Randomized Controlled Trial - Advantages

Advantages

RCTs are considered by most to be the most reliable form of scientific evidence in the hierarchy of evidence that influences healthcare policy and practice because RCTs reduce spurious causality and bias. Results of RCTs may be combined in systematic reviews which are increasingly being used in the conduct of evidence-based medicine. Some examples of scientific organizations' considering RCTs or systematic reviews of RCTs to be the highest-quality evidence available are:

  • As of 1998, the National Health and Medical Research Council of Australia designated "Level I" evidence as that "obtained from a systematic review of all relevant randomised controlled trials" and "Level II" evidence as that "obtained from at least one properly designed randomised controlled trial."
  • Since at least 2001, in making clinical practice guideline recommendations the United States Preventive Services Task Force has considered both a study's design and its internal validity as indicators of its quality. It has recognized "evidence obtained from at least one properly randomized controlled trial" with good internal validity (i.e., a rating of "I-good") as the highest quality evidence available to it.
  • The GRADE Working Group concluded in 2008 that "randomised trials without important limitations constitute high quality evidence."
  • For issues involving "Therapy/Prevention, Aetiology/Harm", the Oxford Centre for Evidence-based Medicine as of 2011 defined "Level 1a" evidence as a systematic review of RCTs that are consistent with each other, and "Level 1b" evidence as an "individual RCT (with narrow Confidence Interval)."

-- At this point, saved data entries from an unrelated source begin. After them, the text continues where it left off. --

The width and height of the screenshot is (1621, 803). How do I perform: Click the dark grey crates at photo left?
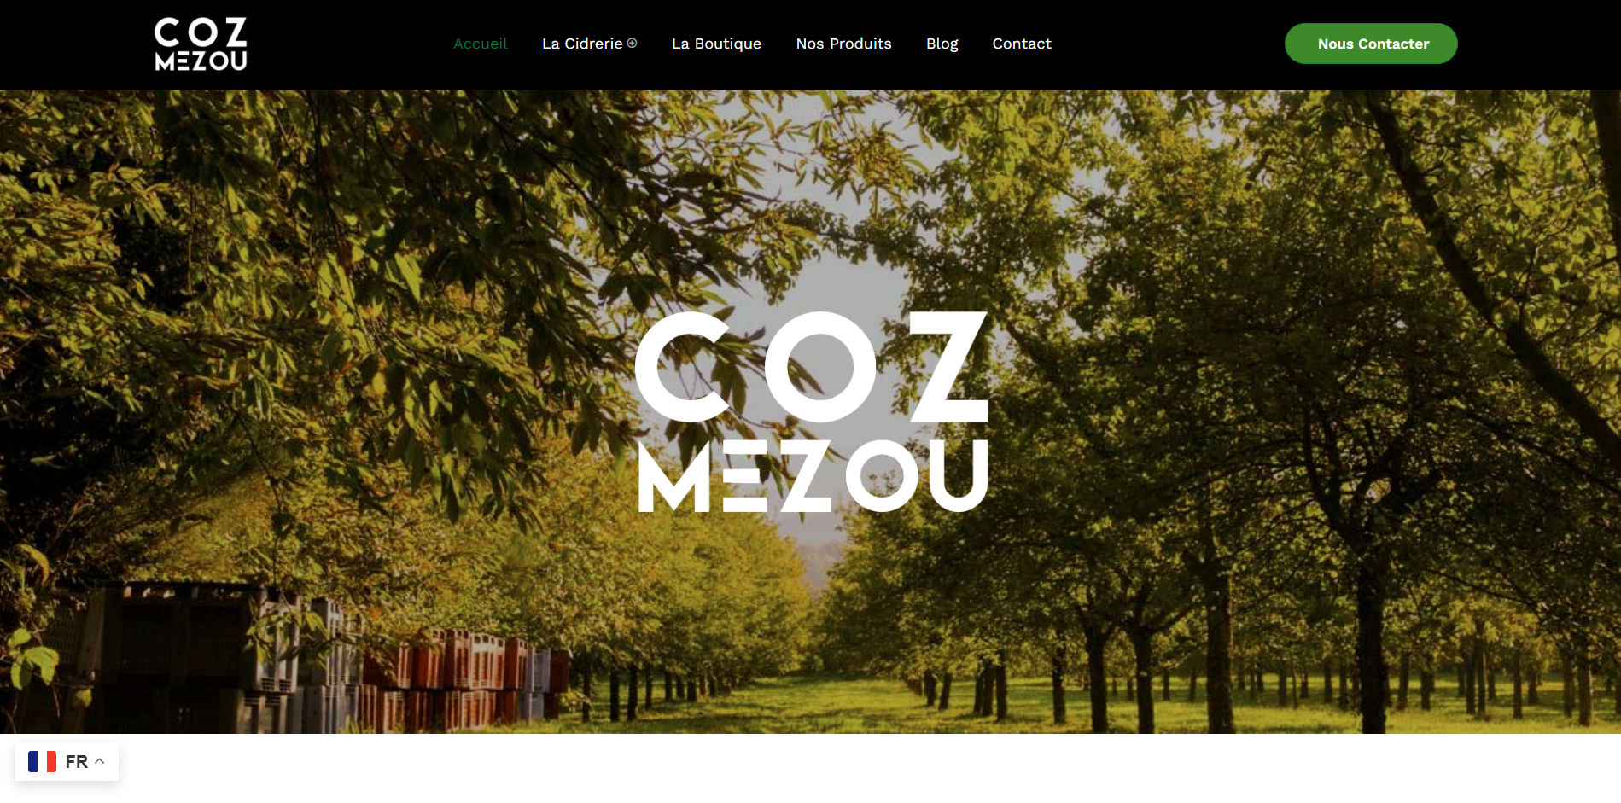pos(171,657)
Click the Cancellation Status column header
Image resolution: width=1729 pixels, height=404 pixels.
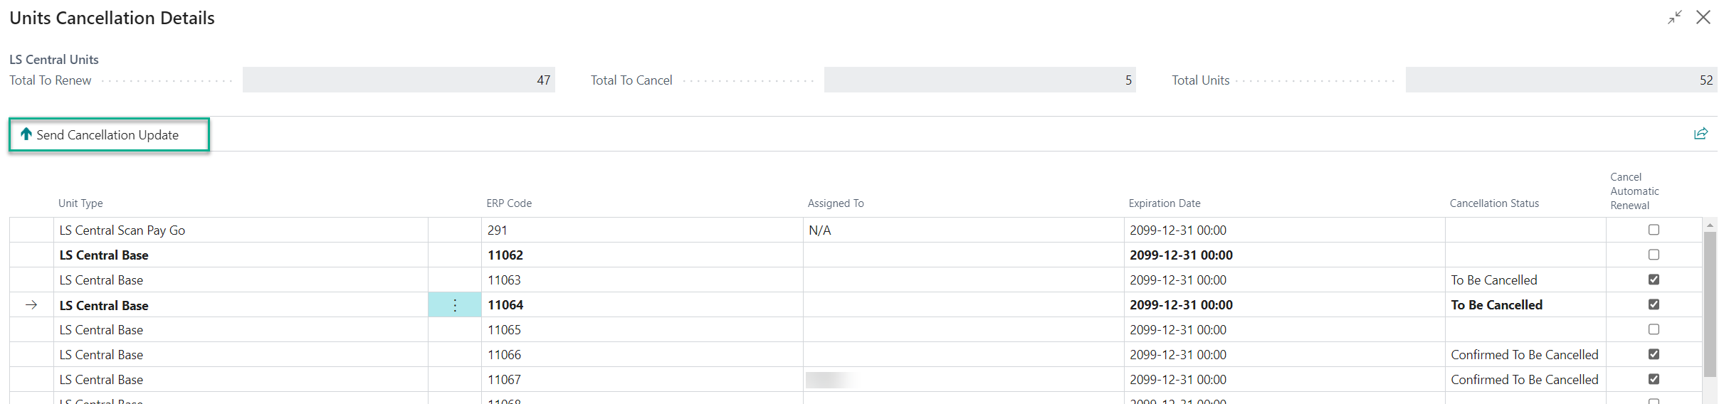click(1494, 203)
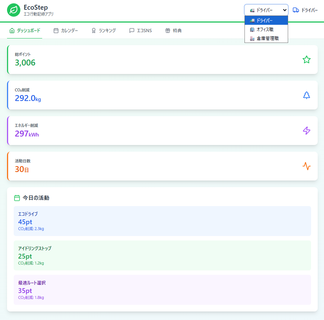Click the tree icon in CO₂削減 card
The width and height of the screenshot is (324, 320).
tap(306, 95)
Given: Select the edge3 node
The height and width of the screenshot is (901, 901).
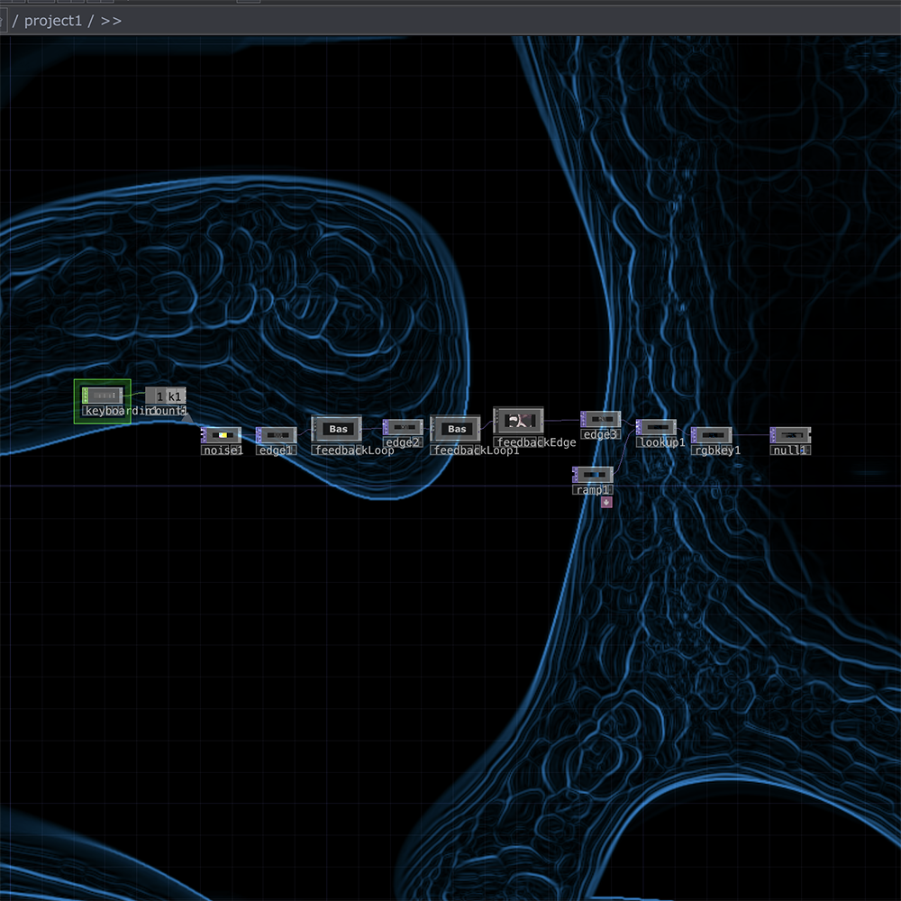Looking at the screenshot, I should [602, 419].
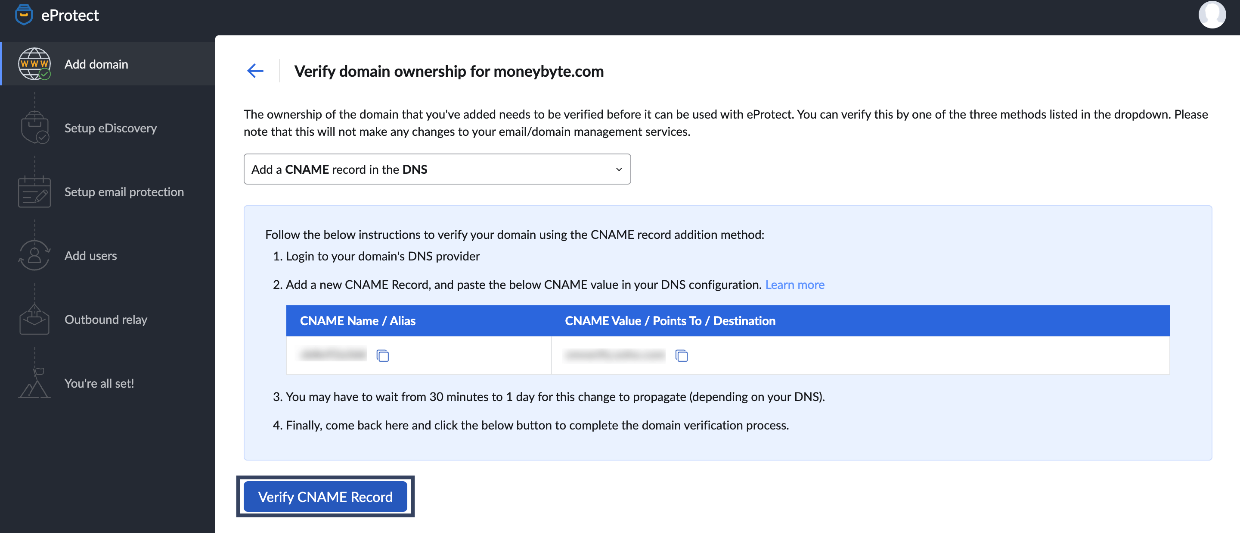Screen dimensions: 1240x533
Task: Click the Setup email protection calendar icon
Action: click(34, 192)
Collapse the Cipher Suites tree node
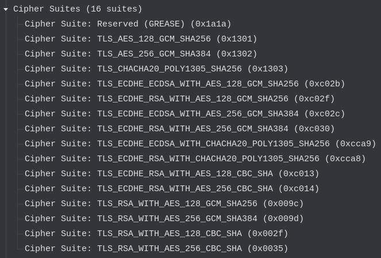 [6, 9]
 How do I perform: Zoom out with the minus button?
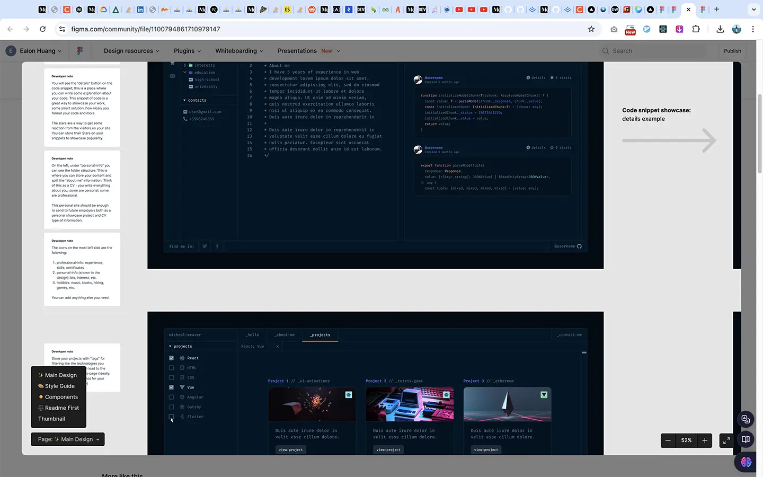(668, 440)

Notable RCTs with unexpected results that contributed to changes in clinical practice include:

  • After Food and Drug Administration approval, the antiarrhythmic agents flecainide and encainide came to market in 1986 and 1987 respectively. The non-randomized studies concerning the drugs were characterized as "glowing", and their sales increased to a combined total of approximately 165,000 prescriptions per month in early 1989. In that year, however, a preliminary report of a RCT concluded that the two drugs increased mortality. Sales of the drugs then decreased.
  • Prior to 2002, based on observational studies, it was routine for physicians to prescribe hormone replacement therapy for post-menopausal women to prevent myocardial infarction. In 2002 and 2004, however, published RCTs from the Women's Health Initiative claimed that women taking hormone replacement therapy with estrogen plus progestin had a higher rate of myocardial infarctions than women on a placebo, and that estrogen-only hormone replacement therapy caused no reduction in the incidence of coronary heart disease. Possible explanations for the discrepancy between the observational studies and the RCTs involved differences in methodology, in the hormone regimens used, and in the populations studied. The use of hormone replacement therapy decreased after publication of the RCTs.